Look through the records below for the line holding "You are a GUI agent. The screenshot is 277×2576.". Write it out exactly, with each following line through the line holding "The Mekong (961, 97)".

══ Data for review

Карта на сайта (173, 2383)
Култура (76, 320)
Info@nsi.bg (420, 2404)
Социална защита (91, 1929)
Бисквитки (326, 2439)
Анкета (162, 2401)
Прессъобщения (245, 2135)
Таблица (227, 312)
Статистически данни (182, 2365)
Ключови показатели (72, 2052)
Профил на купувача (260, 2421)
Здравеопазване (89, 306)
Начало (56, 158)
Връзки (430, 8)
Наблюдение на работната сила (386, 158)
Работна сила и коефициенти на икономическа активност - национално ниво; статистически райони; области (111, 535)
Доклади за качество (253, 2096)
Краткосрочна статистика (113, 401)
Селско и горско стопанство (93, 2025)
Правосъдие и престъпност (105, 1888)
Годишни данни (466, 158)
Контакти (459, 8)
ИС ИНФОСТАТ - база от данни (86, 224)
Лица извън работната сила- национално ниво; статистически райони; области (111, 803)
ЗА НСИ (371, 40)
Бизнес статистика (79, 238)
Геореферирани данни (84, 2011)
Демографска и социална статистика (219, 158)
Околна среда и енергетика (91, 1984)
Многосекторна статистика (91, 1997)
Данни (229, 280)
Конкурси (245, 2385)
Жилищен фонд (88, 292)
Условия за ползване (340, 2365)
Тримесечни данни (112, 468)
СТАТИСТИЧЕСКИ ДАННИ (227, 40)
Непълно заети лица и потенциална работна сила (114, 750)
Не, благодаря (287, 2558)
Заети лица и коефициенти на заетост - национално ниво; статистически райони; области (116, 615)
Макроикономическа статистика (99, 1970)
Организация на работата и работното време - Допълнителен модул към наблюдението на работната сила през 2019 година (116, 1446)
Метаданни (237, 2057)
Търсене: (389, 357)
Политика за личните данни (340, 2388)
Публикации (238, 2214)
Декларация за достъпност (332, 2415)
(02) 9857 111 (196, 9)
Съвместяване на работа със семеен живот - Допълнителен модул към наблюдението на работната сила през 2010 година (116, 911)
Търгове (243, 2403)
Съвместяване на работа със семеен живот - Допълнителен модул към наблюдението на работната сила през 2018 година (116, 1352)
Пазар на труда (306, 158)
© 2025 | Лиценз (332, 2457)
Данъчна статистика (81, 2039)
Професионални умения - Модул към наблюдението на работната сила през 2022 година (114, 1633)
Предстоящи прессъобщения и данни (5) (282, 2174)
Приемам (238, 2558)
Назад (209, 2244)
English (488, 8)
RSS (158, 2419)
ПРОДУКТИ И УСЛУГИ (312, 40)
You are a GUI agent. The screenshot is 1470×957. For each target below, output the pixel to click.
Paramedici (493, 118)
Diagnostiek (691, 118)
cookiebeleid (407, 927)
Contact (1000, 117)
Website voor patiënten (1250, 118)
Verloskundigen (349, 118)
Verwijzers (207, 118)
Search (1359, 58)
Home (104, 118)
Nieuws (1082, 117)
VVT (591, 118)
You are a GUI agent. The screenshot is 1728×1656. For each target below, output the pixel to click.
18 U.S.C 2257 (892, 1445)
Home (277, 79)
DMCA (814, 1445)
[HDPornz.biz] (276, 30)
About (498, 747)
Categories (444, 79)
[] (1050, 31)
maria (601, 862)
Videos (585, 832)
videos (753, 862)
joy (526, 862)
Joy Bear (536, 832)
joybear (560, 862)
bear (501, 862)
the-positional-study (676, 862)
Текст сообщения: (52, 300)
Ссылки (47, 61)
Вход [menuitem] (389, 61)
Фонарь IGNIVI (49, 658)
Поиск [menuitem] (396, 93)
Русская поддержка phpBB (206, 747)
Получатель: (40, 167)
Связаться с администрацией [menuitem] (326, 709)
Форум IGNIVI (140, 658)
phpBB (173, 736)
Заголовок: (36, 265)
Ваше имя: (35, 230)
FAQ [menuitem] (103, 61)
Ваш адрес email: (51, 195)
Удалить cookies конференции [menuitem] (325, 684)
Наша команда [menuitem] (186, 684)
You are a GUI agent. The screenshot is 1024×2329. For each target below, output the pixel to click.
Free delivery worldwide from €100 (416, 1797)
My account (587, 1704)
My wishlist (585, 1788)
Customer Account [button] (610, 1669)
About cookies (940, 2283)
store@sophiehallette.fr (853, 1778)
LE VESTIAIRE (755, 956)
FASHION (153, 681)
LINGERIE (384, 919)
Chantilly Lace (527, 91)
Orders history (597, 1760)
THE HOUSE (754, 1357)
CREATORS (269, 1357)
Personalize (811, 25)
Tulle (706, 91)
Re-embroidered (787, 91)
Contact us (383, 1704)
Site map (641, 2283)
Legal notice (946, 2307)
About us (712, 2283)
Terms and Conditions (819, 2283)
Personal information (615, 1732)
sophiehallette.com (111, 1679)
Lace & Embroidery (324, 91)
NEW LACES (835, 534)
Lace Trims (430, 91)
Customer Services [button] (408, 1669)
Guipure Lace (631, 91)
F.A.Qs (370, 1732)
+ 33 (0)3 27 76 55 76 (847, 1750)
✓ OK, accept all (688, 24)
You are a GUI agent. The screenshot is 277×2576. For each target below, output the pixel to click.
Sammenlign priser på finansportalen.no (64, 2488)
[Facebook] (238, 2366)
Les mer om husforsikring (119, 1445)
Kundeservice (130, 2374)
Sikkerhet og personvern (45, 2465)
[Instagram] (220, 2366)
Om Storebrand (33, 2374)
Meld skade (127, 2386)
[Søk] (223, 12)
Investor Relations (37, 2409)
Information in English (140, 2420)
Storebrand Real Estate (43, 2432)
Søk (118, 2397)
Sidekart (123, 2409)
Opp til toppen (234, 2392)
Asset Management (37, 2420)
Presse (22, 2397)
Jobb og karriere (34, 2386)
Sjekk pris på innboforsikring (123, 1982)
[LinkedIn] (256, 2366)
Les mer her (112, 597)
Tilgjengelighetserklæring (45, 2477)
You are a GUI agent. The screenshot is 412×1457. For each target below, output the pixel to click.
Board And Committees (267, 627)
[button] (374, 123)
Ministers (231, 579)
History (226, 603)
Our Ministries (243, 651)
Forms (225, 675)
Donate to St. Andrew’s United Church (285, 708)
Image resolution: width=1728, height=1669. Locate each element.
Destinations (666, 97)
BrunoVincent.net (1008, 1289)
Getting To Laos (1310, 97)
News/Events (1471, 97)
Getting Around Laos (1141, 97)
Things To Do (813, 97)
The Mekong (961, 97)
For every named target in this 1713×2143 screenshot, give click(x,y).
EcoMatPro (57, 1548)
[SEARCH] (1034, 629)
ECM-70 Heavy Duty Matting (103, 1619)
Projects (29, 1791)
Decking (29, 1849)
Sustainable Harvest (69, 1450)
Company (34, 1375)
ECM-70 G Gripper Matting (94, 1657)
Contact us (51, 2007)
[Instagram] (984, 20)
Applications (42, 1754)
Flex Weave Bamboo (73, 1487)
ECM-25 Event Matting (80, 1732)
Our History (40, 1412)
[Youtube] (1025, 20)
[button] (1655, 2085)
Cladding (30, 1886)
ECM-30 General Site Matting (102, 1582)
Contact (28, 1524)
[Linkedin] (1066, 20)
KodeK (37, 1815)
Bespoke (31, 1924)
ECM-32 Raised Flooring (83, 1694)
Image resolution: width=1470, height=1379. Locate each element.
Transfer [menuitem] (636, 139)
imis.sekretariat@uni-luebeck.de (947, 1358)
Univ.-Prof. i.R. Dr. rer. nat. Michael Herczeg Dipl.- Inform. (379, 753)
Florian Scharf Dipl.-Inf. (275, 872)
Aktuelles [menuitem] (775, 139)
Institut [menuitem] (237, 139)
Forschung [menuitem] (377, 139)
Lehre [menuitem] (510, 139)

════

◆ Output for this exercise:
You are a GUI agent. The screenshot is 277×2576. For each target below, output the pixel to click.
Sammenlign priser på finansportalen.no (64, 2488)
[Facebook] (238, 2366)
Les mer om husforsikring (119, 1445)
Kundeservice (130, 2374)
Sikkerhet og personvern (45, 2465)
[Instagram] (220, 2366)
Om Storebrand (33, 2374)
Meld skade (127, 2386)
[Søk] (223, 12)
Investor Relations (37, 2409)
Information in English (140, 2420)
Storebrand Real Estate (43, 2432)
Søk (118, 2397)
Sidekart (123, 2409)
Opp til toppen (234, 2392)
Asset Management (37, 2420)
Presse (22, 2397)
Jobb og karriere (34, 2386)
Sjekk pris på innboforsikring (123, 1982)
[LinkedIn] (256, 2366)
Les mer her (112, 597)
Tilgjengelighetserklæring (45, 2477)
You are a GUI agent. The screenshot is 412×1457. For each target below, output the pixel to click.
Board And Committees (267, 627)
[button] (374, 123)
Ministers (231, 579)
History (226, 603)
Our Ministries (243, 651)
Forms (225, 675)
Donate to St. Andrew’s United Church (285, 708)
Image resolution: width=1728, height=1669. Locate each element.
Destinations (666, 97)
BrunoVincent.net (1008, 1289)
Getting To Laos (1310, 97)
News/Events (1471, 97)
Getting Around Laos (1141, 97)
Things To Do (813, 97)
The Mekong (961, 97)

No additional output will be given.